### Description of the task
If a line in the records below holds the word "checkbox", copy it.

-- Exercise data follows --

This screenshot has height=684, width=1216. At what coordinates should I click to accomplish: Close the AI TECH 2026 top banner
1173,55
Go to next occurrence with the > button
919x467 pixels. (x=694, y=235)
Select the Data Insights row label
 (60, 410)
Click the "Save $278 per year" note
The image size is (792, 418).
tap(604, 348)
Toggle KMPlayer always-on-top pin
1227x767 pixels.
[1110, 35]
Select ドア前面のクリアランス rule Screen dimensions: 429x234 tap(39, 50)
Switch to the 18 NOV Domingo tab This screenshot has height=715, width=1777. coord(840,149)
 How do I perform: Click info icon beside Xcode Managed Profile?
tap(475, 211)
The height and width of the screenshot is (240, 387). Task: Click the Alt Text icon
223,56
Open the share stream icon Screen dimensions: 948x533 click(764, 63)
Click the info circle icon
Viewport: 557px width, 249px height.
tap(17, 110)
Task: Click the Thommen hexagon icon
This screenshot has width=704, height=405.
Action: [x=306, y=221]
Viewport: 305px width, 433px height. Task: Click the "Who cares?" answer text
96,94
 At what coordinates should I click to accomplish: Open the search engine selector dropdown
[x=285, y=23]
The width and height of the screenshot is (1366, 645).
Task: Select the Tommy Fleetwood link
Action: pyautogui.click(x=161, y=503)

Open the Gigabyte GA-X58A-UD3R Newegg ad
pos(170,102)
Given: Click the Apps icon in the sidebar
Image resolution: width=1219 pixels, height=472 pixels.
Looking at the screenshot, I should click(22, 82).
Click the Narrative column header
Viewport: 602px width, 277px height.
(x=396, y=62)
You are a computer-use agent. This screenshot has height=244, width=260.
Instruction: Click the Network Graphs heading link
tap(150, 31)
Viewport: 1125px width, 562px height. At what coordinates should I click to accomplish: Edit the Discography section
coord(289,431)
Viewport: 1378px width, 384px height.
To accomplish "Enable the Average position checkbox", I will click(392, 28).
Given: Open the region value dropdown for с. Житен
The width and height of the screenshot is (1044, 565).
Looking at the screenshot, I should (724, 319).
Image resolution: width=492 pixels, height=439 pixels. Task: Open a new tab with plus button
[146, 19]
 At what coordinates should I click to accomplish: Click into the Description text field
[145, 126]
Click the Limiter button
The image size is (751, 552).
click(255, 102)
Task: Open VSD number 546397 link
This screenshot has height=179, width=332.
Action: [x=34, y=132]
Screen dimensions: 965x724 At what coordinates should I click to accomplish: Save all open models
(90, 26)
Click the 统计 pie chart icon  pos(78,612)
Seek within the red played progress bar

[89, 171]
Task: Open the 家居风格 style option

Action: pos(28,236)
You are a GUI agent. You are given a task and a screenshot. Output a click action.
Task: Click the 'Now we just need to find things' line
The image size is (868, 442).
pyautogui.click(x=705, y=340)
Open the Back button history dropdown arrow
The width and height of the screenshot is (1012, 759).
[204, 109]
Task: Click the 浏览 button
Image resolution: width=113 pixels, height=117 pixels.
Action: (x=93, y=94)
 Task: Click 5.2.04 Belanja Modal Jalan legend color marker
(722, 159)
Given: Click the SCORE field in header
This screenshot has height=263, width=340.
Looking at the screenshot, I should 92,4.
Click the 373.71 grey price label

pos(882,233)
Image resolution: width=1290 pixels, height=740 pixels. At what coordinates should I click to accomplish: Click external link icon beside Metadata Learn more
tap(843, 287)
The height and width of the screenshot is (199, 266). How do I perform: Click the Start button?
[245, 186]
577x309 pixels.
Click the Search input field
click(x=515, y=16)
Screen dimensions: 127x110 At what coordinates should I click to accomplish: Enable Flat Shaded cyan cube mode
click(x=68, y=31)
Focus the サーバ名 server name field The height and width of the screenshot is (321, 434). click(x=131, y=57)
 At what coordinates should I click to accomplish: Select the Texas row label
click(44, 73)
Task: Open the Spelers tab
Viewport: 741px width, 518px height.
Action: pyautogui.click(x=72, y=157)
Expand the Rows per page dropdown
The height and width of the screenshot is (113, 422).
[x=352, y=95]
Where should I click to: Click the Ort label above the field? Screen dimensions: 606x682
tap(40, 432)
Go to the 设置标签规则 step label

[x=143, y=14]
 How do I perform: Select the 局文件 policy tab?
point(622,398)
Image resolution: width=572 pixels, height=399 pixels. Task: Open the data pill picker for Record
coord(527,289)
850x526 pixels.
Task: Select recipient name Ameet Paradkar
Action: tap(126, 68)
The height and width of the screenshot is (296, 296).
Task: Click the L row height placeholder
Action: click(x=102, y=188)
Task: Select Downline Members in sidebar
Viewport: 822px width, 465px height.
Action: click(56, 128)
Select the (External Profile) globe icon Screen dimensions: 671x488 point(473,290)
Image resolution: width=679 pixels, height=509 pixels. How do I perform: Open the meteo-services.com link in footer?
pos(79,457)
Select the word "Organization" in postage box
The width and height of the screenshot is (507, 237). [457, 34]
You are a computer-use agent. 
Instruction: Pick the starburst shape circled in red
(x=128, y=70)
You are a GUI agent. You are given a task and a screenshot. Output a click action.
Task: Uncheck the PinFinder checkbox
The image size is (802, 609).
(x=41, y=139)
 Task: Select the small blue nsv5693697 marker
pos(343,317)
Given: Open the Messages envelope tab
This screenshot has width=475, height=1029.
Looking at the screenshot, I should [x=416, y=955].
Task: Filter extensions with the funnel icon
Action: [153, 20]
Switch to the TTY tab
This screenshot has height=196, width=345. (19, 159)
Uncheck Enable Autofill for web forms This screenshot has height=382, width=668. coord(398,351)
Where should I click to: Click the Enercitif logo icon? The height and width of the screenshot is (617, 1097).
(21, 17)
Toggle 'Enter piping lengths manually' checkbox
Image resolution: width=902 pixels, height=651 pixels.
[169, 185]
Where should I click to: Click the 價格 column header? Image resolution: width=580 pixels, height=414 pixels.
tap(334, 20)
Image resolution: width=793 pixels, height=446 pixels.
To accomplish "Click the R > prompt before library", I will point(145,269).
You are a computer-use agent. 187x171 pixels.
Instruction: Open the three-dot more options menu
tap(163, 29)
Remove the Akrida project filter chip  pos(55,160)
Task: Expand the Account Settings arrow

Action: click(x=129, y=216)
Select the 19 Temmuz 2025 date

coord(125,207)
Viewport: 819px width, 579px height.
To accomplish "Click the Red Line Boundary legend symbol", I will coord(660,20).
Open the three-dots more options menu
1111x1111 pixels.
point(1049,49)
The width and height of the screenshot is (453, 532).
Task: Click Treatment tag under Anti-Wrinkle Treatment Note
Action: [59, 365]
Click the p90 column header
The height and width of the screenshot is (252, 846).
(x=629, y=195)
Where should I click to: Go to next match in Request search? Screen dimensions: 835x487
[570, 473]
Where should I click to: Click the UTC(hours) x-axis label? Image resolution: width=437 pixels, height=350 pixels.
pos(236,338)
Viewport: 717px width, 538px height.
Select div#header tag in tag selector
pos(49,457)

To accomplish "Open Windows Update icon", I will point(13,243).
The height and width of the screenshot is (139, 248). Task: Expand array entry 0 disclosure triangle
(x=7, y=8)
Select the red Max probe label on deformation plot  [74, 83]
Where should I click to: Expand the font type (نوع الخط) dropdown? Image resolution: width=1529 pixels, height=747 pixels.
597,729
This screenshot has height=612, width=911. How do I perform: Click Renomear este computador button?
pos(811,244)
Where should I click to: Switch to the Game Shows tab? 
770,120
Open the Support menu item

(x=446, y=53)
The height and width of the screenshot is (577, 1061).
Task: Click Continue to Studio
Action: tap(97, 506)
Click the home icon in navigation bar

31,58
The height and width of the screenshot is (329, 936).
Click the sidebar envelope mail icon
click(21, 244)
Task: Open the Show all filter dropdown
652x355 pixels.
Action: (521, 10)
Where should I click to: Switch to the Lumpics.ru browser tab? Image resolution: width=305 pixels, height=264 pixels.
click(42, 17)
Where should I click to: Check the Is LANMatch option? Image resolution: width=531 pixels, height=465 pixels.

-- Exercise data concluded --

### Response for this exercise
To accomplish "Enable the Average position checkbox", I will click(392, 28).
Task: Uncheck the PinFinder checkbox
Toggle 'Enter piping lengths manually' checkbox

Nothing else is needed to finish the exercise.